▶ [REQUIRED WORK]: Among the records below, find the line with "Close the Processor affinity dialog" and the line with "The image size is (800, 365).". Set down both and every line between, exactly and with no pictures, but nothing else.
═══ TASK INPUTS
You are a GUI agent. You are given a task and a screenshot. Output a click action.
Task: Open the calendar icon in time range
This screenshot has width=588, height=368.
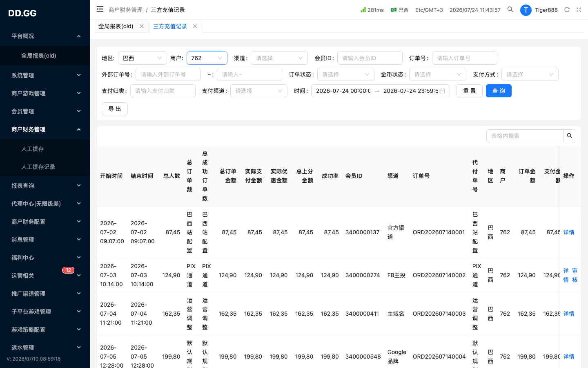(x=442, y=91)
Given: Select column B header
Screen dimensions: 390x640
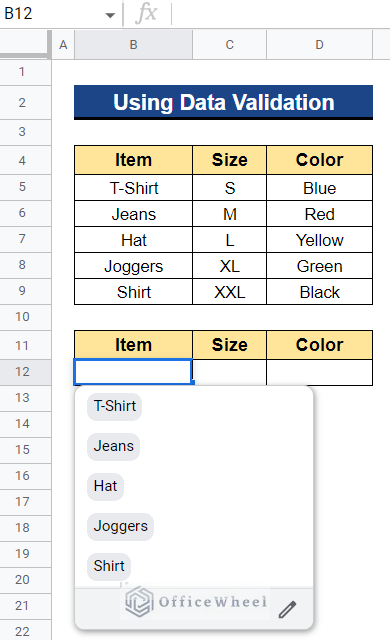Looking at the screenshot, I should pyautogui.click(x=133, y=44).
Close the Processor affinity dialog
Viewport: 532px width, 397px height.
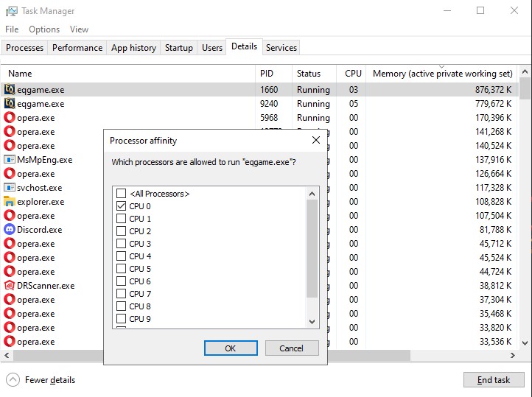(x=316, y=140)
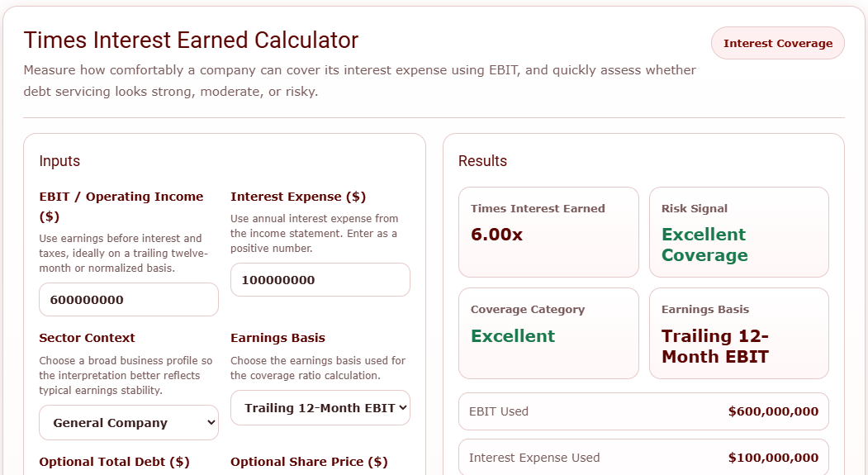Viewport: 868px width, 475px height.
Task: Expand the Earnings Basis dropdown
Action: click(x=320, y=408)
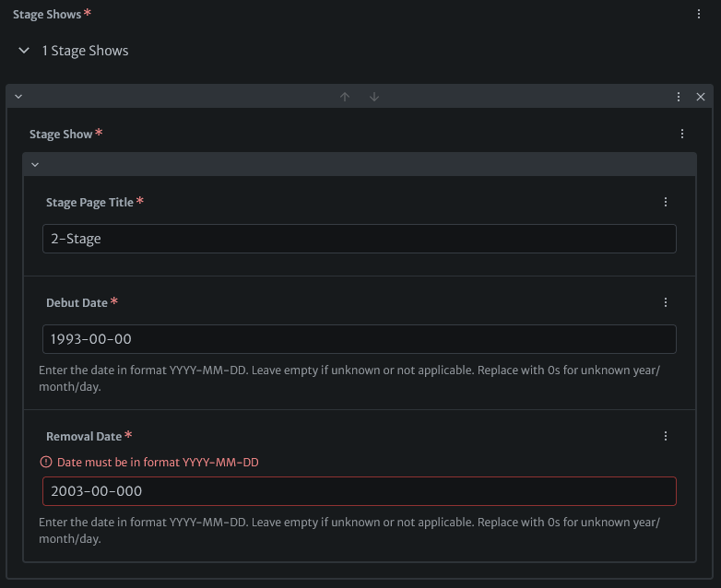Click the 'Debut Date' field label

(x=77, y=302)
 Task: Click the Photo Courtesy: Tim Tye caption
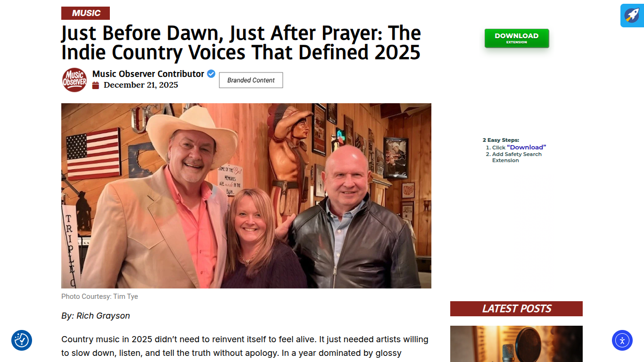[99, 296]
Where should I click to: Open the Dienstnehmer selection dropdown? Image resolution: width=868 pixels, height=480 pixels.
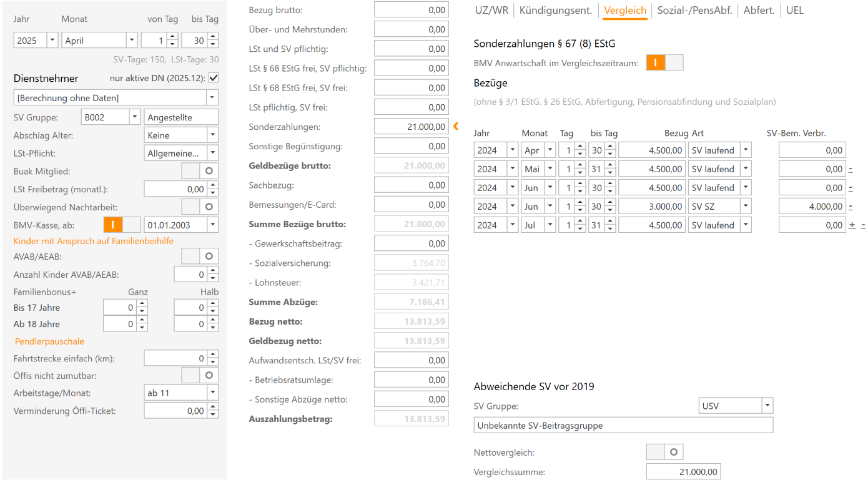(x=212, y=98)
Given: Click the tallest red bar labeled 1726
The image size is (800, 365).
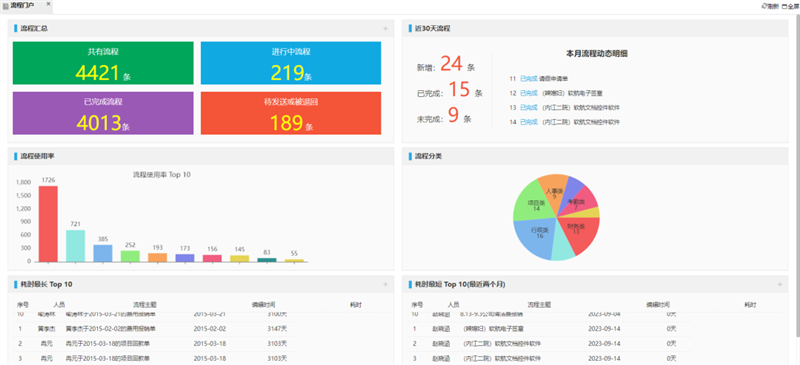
══════
═══ TASK INPUTS
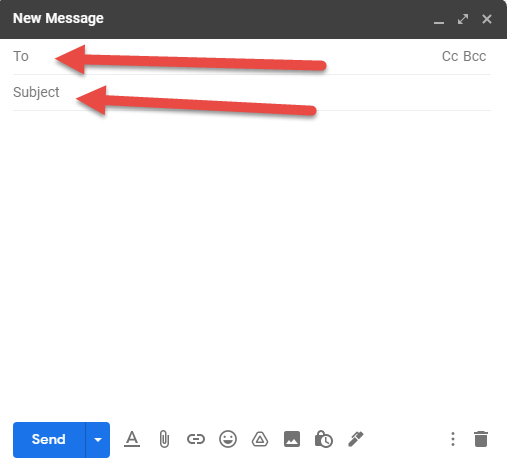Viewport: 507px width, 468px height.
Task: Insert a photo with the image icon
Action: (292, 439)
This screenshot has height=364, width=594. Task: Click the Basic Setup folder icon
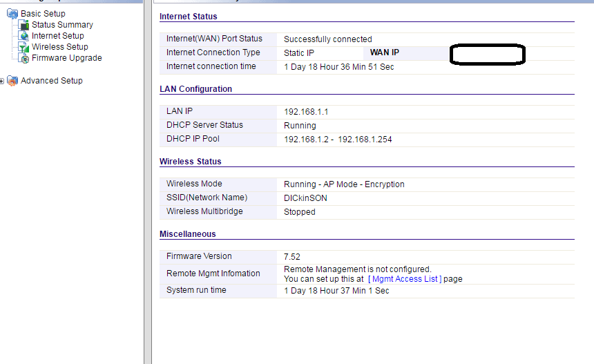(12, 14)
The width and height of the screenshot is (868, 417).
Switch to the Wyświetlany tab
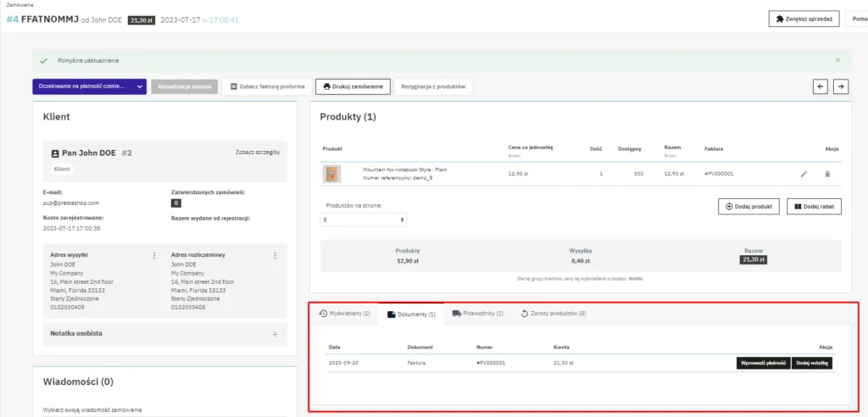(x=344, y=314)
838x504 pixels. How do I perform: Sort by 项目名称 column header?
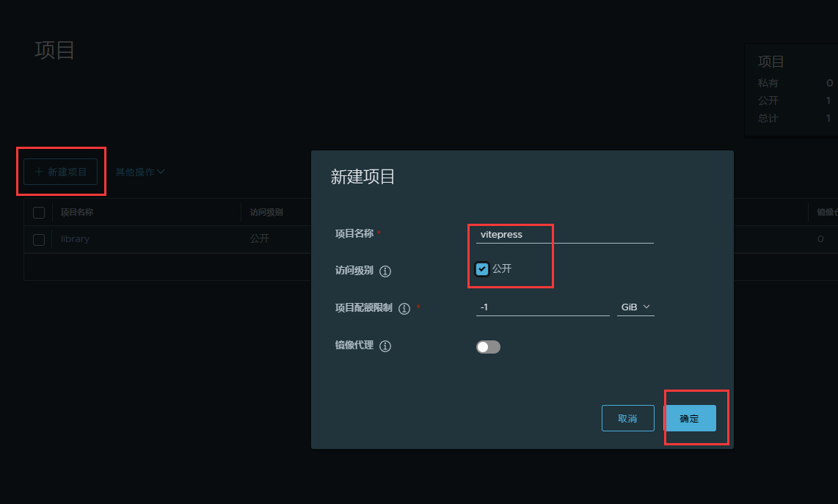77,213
══════
═══ TASK INPUTS
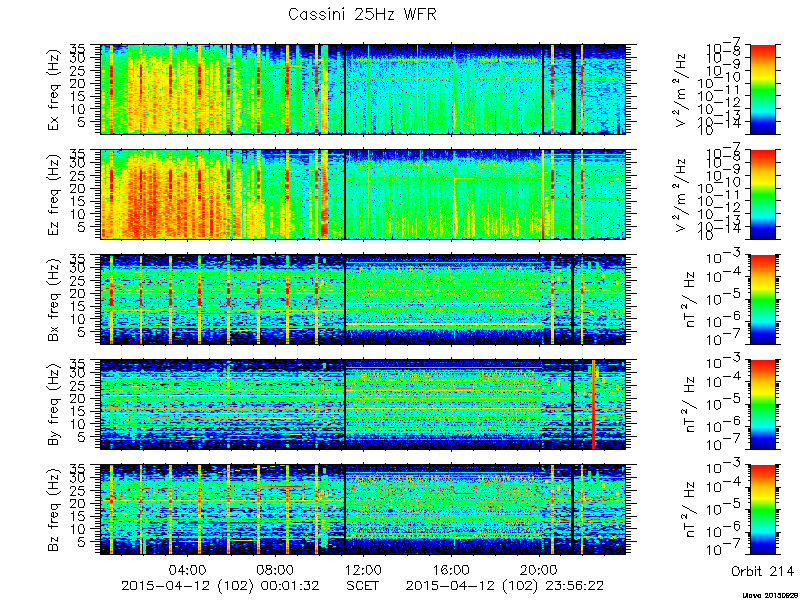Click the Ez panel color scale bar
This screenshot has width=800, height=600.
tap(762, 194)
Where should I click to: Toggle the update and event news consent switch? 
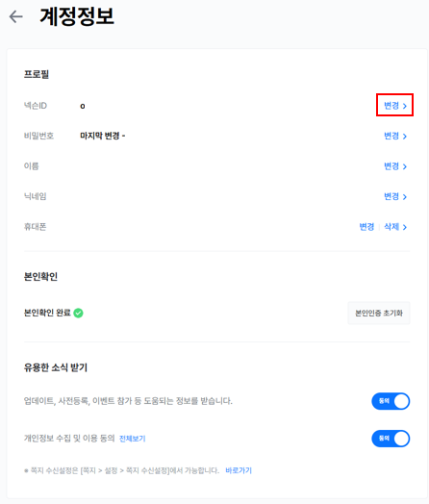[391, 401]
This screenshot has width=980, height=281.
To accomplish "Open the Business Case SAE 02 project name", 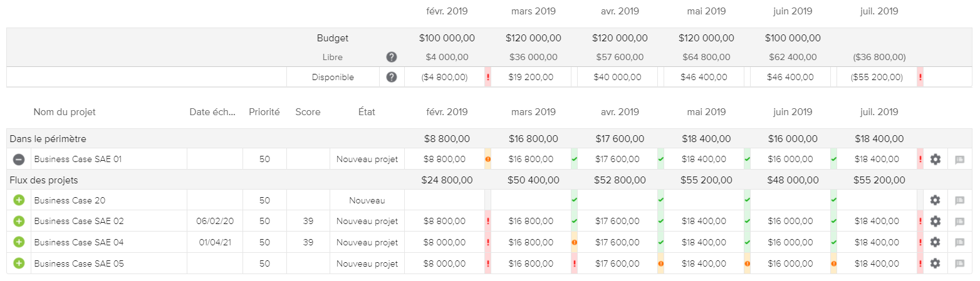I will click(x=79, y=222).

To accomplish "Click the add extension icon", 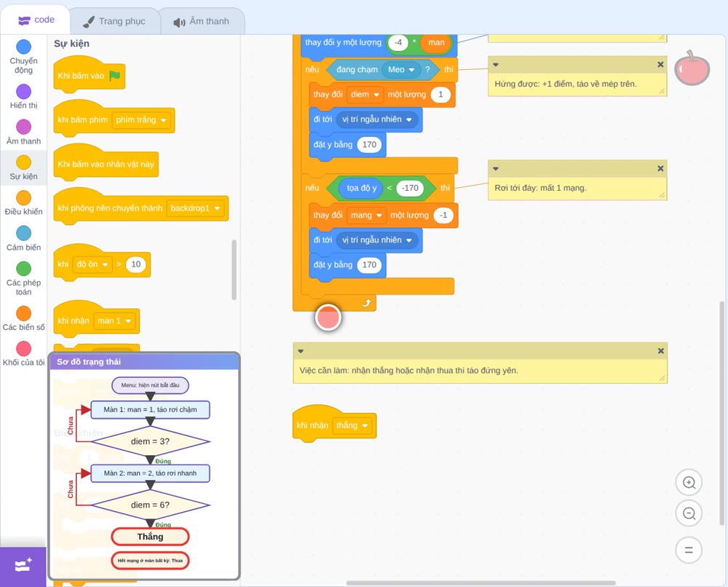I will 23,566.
══════
▶ [SOLUTION]:
Close the Processor affinity dialog
Viewport: 532px width, 397px height.
(x=316, y=140)
Viewport: 868px width, 475px height.
Task: Expand the Earnings Basis dropdown
Action: click(x=320, y=408)
Click the 'Debut Date' field label

(x=77, y=302)
 Task: Click the Photo Courtesy: Tim Tye caption
[99, 296]
Where should I click to: Open the Dienstnehmer selection dropdown? Image resolution: width=868 pixels, height=480 pixels.
(x=212, y=98)
Given: Click the tallest red bar labeled 1726
The image size is (800, 365).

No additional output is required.